→ **WORK REQUIRED**:
According to the passage on Chorley and South Ribble Hospital below, who officially opened the new extension, and on what date?

→ **PASSAGE**:
^^^^^^^^^^^^^^^^

Chorley and South Ribble Hospital is an acute general hospital in Chorley. The hospital is situated on Euxton lane in Chorley close to junction 8 of the M61. It is managed by Lancashire Teaching Hospitals NHS Foundation Trust.

==History==
The hospital has its origins in the Chorley Cottage Hospital which had been proposed by Alderman Henry Rawcliffe and which opened in September 1893. This became the Rawcliffe Hospital in 1900 and the Chorley Hospital in 1929.

A new hospital designed by Bradshaw, Gass and Hope was built in the early 1930s; it was opened as the Chorley and District General Hospital on 2 September 1933 and joined the National Health Service in 1948.

After services were transferred from Eaves Lane Hospital and from Heath Charnock Hospital in 1982, it became necessary to expand the facilities: the official opening of the new extension was performed by Princess Anne on 28 April 1997.

In June 2016, after the accident and emergency department was closed because of staffing issues, protesters sought the immediate restoration of the facility. In October 2020 the trust agreed to reopen the department and this was condemned by 17 emergency medicine consultants as unsafe while "Lancashire is in the midst of a surge in covid-19 cases, filling both inpatients and critical care beds." In February 2021 Matt Hancock issued instructions that plans to close the accident and emergency department should not proceed.

The maternity ward was demolished in 2020 and the site used for the new Cuerden Ward which provides additional capacity for diabetes, endocrinology and general medical patients and opened in 2022.

In November 2023 the hospital was inspected by the Care Quality Commission which graded the hospital as "Requires improvement" in two out of five categories. Lancashire Teaching Hospitals NHS Foundation Trust responded to the report stating that the COVID-19 backlog was responsible for a number of their ratings falling below the previous levels.

^^^^^^^^^^^^^^^^

Saved data entries:
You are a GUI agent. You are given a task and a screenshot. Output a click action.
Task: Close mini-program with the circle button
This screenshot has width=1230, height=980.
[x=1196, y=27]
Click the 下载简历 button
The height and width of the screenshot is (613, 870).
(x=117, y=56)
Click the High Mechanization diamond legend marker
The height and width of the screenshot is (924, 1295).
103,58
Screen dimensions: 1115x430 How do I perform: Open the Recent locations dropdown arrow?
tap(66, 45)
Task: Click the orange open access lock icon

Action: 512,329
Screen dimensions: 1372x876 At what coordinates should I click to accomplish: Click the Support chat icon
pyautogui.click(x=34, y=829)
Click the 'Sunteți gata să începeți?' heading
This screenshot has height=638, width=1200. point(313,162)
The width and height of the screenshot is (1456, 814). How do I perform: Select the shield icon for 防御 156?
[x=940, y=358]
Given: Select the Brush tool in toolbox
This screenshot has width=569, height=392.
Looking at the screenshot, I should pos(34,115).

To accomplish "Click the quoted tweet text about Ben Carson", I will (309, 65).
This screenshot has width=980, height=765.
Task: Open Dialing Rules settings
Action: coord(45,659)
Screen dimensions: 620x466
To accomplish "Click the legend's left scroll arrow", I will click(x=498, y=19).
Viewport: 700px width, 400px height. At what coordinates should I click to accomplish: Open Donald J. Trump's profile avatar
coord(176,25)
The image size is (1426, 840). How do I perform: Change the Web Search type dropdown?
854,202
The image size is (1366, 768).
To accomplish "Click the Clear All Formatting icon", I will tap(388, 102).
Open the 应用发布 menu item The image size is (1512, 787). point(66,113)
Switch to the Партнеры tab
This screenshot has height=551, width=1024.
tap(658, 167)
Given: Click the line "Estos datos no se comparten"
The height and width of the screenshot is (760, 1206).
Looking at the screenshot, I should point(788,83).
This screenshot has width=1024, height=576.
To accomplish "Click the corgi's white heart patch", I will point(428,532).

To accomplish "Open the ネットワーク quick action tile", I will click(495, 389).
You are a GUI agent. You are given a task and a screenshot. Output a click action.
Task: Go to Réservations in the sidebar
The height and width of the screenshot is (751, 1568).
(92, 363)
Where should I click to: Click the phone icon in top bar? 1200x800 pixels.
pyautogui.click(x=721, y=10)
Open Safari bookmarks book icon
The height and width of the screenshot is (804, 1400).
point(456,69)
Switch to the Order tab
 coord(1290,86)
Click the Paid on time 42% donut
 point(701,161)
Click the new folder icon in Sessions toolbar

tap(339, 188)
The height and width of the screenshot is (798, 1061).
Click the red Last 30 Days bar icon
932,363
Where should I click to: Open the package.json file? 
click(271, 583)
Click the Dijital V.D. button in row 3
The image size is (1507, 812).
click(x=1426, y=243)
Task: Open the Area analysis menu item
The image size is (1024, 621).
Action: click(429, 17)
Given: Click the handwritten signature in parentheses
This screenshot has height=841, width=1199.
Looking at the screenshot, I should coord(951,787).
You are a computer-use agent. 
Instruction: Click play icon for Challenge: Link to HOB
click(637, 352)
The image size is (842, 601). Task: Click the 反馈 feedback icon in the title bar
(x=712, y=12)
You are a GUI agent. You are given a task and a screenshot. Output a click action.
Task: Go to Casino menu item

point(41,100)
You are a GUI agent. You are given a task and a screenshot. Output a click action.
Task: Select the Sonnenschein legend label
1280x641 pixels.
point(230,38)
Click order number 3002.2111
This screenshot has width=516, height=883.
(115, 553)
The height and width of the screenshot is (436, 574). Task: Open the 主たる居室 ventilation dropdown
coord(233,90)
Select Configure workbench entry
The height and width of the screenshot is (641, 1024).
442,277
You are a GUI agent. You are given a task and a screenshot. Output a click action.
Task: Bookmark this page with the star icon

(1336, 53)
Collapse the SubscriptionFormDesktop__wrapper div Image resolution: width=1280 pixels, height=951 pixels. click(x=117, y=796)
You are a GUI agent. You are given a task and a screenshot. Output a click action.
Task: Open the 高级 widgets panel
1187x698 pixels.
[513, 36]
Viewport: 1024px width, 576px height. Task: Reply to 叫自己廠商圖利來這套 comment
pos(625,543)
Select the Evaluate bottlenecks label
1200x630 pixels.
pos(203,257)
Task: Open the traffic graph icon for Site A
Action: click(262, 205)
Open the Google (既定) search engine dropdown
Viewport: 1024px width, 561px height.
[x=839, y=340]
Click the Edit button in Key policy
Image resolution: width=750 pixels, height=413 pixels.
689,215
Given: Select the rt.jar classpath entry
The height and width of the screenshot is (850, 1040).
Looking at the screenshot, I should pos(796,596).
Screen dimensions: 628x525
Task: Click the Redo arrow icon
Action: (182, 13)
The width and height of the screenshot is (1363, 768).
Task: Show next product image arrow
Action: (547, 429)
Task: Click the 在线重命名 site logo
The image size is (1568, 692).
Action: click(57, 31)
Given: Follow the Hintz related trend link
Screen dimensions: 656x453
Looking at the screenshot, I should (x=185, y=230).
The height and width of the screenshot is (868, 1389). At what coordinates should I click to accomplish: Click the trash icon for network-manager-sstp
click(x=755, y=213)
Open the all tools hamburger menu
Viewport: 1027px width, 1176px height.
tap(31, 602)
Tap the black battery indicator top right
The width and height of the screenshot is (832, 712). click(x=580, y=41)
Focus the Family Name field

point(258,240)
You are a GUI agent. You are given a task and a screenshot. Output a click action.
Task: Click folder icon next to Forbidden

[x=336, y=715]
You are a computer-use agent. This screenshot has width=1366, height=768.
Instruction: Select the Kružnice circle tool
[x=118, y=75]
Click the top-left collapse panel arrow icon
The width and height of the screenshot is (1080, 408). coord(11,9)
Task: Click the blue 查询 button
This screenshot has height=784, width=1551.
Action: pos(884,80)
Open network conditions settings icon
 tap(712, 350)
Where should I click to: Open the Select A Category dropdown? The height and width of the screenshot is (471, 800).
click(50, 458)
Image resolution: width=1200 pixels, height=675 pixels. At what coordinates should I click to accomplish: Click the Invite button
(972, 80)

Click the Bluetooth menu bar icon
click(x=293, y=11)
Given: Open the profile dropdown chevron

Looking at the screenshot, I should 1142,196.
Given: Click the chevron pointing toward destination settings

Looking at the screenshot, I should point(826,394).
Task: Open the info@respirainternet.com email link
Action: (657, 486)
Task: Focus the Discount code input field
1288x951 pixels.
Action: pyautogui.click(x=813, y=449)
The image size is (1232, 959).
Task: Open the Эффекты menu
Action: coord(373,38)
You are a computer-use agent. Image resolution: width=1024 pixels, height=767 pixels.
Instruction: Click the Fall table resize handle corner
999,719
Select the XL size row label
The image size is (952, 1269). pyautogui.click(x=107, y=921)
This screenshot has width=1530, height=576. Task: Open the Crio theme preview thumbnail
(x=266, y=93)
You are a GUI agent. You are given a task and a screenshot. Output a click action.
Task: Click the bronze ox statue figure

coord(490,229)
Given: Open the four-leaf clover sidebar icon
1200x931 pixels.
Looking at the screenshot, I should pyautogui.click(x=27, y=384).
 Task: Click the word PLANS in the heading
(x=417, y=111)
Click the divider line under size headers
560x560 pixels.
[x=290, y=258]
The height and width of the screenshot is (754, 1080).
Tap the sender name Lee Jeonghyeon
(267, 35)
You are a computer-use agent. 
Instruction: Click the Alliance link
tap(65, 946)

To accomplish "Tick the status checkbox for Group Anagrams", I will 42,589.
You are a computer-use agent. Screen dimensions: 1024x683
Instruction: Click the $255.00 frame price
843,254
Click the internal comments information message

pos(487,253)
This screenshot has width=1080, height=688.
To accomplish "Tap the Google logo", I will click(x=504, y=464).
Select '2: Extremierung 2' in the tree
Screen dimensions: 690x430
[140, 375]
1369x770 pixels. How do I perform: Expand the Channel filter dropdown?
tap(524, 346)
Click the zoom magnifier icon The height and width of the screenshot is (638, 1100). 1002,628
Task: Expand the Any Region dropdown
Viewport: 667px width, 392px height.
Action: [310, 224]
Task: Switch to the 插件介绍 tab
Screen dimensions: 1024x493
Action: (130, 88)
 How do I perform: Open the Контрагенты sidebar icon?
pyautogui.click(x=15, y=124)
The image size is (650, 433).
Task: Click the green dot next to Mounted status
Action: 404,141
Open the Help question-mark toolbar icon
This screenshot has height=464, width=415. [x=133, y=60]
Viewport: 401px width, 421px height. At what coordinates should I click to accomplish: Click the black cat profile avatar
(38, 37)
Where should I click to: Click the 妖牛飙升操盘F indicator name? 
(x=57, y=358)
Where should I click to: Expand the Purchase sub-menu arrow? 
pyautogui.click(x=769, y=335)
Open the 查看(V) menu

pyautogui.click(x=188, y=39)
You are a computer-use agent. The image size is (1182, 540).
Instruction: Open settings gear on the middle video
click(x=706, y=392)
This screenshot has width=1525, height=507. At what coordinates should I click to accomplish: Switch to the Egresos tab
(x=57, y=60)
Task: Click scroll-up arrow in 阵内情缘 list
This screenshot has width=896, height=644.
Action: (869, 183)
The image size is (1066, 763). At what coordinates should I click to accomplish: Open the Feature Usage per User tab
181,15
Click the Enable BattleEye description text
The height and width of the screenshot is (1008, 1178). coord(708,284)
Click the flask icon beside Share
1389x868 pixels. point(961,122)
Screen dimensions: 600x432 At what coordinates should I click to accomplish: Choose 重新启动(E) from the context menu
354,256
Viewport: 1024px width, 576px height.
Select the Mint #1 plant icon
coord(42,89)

^^^^^^^^^^^^^^^^

→ **RESPONSE TO THIS EXERCISE**:
Princess Anne opened it on 28 April 1997.